Now three people have asked me about the purported explosion of Canadians 18 and over in Downtown Vancouver, and in particular the claim that eligible voters in the Downtown and West End grew by a combined 70%. And I had to explain three times that while that population grew strongly, it grew by much less than reported. In fact, the number of Canadian citizens 18 years and older in the downtown peninsula only grew by 17.1%. Or maybe 21%, depending how to count. So maybe it’s time for a super-quick blog post, if nothing else it’s a reference people can quote and a way for people to check my code and see what I did.

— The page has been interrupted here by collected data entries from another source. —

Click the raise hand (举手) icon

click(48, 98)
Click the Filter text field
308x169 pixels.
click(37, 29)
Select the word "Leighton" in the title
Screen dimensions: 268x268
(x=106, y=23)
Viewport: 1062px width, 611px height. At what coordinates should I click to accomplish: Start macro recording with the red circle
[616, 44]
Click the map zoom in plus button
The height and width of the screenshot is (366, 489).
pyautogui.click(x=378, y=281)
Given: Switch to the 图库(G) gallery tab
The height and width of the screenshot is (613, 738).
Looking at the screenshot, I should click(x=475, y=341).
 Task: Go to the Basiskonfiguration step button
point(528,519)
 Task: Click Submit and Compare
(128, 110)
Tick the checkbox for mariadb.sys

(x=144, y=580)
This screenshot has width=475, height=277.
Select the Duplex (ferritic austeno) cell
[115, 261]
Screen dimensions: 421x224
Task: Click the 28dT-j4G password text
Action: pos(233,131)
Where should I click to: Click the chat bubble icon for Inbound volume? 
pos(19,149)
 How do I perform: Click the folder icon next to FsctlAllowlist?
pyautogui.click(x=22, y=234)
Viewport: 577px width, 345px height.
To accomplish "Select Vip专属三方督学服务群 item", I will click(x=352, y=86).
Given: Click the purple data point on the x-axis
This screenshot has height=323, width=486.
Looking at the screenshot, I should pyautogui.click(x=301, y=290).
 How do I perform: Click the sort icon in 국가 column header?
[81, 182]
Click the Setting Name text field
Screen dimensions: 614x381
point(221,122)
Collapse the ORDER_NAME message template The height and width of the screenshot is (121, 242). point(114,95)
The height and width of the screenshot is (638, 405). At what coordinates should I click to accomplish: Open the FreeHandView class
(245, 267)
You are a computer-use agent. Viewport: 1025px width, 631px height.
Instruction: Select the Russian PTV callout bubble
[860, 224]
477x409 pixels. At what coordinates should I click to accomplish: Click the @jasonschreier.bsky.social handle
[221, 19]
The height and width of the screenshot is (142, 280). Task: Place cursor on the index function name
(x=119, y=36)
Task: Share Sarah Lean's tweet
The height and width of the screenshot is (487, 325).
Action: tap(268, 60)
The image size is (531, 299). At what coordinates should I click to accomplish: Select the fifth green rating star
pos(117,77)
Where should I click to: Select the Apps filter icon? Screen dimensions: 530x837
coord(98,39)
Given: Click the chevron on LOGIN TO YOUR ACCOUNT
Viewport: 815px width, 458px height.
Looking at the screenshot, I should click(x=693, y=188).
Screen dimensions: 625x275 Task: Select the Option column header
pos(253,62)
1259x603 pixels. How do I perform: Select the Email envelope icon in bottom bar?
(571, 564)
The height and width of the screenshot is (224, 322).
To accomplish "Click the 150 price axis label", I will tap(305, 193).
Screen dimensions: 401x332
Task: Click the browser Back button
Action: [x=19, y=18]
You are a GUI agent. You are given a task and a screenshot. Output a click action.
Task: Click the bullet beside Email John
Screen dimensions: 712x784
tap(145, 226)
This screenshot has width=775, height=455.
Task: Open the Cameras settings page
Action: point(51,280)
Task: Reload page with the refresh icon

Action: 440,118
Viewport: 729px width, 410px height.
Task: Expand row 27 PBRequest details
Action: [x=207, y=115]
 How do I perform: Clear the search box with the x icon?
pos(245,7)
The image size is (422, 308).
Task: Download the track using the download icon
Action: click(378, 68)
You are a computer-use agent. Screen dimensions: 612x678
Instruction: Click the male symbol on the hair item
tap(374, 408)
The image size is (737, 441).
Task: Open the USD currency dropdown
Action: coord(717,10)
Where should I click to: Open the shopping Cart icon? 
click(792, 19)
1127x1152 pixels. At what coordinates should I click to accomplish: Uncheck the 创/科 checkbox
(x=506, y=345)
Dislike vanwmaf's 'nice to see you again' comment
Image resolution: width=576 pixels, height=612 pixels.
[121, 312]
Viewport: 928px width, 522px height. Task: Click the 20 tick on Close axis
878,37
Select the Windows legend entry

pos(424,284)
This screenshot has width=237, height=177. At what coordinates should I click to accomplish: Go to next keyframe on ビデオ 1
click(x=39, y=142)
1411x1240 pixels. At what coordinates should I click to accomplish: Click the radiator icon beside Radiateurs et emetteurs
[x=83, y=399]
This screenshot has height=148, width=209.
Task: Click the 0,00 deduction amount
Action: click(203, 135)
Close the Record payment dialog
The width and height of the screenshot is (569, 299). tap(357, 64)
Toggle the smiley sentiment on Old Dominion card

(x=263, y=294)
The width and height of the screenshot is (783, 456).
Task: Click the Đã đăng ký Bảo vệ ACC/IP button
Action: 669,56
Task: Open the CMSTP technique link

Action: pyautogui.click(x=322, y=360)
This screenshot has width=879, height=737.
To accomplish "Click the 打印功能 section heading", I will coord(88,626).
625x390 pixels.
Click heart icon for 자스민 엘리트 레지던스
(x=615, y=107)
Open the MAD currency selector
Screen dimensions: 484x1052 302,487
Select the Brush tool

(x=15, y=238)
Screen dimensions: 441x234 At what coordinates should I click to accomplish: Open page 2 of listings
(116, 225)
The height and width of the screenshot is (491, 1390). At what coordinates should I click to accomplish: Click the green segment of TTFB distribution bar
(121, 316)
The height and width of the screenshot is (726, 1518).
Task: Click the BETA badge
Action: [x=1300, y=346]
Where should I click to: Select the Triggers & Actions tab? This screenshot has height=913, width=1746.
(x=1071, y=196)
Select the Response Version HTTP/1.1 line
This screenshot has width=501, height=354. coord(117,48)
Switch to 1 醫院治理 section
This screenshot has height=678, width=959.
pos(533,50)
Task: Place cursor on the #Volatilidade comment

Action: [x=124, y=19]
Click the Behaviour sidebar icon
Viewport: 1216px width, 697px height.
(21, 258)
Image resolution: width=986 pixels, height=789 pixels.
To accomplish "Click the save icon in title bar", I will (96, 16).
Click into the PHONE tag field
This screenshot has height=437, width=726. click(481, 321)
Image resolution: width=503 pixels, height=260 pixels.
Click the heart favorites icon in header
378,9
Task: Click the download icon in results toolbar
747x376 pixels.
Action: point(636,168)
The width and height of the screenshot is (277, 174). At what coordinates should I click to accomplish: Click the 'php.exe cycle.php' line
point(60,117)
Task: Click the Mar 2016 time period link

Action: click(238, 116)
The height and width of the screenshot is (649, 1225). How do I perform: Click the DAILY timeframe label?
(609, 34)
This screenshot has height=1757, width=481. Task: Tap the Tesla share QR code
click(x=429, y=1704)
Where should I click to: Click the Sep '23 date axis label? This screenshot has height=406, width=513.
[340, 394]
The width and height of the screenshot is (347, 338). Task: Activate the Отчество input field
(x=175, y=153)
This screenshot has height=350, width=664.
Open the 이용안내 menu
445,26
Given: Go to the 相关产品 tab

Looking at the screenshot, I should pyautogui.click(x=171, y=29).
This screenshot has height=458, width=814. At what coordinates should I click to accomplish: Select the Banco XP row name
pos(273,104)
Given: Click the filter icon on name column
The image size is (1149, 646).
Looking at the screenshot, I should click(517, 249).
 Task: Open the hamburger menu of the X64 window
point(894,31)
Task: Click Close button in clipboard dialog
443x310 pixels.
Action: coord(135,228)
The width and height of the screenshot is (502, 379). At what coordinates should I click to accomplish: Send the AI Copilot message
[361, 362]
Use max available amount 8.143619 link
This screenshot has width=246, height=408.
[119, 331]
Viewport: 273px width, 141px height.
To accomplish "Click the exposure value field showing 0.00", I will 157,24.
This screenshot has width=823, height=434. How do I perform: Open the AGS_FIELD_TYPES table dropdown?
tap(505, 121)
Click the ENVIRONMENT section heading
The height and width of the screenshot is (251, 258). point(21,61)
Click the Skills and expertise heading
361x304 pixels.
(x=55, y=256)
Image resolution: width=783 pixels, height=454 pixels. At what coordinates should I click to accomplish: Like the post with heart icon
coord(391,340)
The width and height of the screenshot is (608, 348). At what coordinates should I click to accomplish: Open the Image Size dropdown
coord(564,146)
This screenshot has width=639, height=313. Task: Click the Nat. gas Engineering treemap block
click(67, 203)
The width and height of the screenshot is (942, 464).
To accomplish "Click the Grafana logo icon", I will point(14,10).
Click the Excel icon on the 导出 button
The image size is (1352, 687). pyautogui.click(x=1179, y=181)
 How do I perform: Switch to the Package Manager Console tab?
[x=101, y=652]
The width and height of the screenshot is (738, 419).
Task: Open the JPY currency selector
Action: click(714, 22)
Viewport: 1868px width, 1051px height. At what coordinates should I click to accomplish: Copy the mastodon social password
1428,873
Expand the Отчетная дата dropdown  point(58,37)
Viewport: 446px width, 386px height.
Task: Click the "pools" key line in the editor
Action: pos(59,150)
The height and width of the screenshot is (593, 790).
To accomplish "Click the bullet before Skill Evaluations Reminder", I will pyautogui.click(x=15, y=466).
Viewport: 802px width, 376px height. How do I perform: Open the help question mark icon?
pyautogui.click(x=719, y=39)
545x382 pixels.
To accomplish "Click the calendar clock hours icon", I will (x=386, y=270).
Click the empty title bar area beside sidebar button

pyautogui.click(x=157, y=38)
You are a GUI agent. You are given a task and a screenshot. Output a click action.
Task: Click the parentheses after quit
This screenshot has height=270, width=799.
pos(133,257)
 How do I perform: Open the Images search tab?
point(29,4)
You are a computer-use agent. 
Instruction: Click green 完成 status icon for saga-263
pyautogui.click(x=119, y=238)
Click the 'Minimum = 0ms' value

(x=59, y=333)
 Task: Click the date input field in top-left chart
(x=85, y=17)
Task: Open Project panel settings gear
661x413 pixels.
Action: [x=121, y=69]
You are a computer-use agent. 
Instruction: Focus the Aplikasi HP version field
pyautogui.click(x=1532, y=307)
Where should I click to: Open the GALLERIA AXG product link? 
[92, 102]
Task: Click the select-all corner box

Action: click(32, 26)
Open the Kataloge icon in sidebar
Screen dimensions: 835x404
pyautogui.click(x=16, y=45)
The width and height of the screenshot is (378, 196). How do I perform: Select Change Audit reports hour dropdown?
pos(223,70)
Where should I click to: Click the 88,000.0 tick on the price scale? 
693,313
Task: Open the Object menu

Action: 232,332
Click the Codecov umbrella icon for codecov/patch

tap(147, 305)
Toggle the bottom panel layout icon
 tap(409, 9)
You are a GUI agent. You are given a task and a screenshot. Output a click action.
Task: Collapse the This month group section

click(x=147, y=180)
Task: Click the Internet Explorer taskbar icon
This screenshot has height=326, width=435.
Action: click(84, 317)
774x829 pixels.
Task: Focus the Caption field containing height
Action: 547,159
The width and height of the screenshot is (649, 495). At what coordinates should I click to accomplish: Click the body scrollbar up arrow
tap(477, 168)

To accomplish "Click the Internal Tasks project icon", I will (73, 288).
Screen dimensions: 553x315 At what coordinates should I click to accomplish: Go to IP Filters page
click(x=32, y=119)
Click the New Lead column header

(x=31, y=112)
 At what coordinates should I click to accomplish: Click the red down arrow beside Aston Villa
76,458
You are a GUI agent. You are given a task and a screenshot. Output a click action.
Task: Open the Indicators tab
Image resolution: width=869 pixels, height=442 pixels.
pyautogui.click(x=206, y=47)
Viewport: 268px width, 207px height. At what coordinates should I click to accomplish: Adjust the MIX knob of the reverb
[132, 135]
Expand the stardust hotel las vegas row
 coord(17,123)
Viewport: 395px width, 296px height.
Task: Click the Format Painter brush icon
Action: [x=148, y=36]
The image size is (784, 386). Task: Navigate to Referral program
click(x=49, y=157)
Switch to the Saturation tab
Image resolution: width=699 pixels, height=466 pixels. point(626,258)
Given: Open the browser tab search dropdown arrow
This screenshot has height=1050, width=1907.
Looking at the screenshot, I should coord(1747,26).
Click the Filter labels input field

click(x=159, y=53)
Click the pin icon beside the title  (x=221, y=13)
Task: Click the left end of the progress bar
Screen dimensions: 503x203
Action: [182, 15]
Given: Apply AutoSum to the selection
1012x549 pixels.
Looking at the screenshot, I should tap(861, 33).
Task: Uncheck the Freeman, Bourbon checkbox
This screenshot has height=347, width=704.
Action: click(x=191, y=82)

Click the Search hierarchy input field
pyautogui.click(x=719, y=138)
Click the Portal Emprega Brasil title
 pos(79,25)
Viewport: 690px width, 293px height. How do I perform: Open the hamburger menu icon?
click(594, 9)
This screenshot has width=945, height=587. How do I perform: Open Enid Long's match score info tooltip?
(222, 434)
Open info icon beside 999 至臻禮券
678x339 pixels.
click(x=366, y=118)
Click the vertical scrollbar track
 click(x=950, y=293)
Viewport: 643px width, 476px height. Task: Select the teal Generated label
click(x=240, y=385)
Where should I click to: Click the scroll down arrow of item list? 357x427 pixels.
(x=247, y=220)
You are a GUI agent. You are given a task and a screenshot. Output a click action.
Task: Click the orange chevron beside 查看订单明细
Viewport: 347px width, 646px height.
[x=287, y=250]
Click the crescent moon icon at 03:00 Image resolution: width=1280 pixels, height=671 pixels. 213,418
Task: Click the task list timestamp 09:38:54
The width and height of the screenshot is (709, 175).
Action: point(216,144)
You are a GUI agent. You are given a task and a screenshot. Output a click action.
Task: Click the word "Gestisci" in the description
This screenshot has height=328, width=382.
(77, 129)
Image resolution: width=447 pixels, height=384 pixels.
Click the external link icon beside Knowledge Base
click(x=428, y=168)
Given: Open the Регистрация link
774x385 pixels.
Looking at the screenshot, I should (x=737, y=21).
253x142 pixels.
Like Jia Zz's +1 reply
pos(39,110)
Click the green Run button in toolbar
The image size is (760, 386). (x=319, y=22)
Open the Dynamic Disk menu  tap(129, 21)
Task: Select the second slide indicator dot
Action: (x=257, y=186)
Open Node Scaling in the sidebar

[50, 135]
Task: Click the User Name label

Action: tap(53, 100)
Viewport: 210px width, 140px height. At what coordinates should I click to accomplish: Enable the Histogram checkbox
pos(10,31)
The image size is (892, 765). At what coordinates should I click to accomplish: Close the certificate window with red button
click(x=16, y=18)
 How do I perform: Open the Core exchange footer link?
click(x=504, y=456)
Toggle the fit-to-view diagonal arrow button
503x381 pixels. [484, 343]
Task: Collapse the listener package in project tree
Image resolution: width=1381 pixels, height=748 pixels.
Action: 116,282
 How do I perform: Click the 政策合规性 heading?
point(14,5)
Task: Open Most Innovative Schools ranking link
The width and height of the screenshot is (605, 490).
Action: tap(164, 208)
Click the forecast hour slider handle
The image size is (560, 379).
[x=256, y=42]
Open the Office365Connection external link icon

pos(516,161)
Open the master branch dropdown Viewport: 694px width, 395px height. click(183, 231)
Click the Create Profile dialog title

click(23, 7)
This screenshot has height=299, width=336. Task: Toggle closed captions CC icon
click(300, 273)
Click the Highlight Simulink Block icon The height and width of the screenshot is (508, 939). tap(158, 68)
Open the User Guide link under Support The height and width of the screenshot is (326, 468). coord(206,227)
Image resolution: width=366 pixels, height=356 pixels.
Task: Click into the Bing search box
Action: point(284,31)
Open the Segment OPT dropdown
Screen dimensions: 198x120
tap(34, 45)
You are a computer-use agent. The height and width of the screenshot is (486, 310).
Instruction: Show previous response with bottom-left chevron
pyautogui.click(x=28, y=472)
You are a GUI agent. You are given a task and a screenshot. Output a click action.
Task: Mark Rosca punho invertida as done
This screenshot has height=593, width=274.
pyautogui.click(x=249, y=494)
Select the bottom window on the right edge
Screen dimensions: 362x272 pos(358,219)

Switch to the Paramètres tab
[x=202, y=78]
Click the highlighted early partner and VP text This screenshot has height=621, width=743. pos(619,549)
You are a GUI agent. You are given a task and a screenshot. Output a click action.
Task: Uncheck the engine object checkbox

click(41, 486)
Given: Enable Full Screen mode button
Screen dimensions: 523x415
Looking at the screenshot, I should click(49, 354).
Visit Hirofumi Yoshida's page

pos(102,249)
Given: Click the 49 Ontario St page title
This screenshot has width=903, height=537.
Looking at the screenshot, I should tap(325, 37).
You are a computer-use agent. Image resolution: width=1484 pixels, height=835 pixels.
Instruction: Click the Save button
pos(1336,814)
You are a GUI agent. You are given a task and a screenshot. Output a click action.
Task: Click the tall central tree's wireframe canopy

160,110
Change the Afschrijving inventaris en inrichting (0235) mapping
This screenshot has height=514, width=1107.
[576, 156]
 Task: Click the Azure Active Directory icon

The census conveniently provides a data field for Canadian citizens 18 and over, so it’s just a simple exercise of grabbing the numbers from 2006 and 2016 and dividing them. This can easily be done in excel or by hand, not sure how one could get this so wrong. However, there are a couple of details to pay attention to.
The 2016 data only considers the population in private households, whereas 2006 considers the population not in institutional dwellings (which is a larger category). That makes comparisons somewhat difficult. On top of that, we know that between 2006 and 2016 some housing that used to be classified as private has been re-classified as collective, in particular some SROs and elderly homes. That means straight-up comparing the 2006 to the 2016 citizen data will be biased in areas where housing got re-classified and where we have non-institutional collective dwellings.
Another caveat is that Musqueam 2 also gets to vote in the City of Vancouver elections, so we want to throw those into the mix and not disenfranchise them as almost happend before.
Getting the data for the city neighbourhoods is easy, it’s available on the Vancouver Open Data Catalogue and we have played with it before and have all the input scripts already set up. Conveniently, the neighbourhood data for Dunbar-Southlands already includes Musqueam 2.
A last caveat is that the 2016 data is already over two years old now, and things will likely have changed a bit in the meantime. Oh, and then there is the issue that Canadian citizens living anywhere in BC that own property in the City of Vancouver also get to vote in Vancouver. Even if they don’t live in Vancouver. Yes, it seems crazy that this is the case, but property ownership gives people lots of privileges, including special voting rights!
Straight-up census numbers
The first approach is to take straight-up census data, graphing the change change in citizens 18 and over as reported in the census and ignore issues around changes in definition and re-classification in dwellings for now.
Total population varies by neighbourhood, so the order changes if we look at the change in total number of citizens 18 and over.
Estimating voters
As mentioned above, there are a couple of issues with the naive census numbers. Some we can’t deal with, we don’t know how many Citizens live in BC outside of Vancouver and own property in Vancouver. But we can try to at least estimate the effects of the change in definitions and classifications in the census, although there is no canconical way of doing this. We first take a look at the change in the population without citizenship information to get an idea by how much this could effect the results.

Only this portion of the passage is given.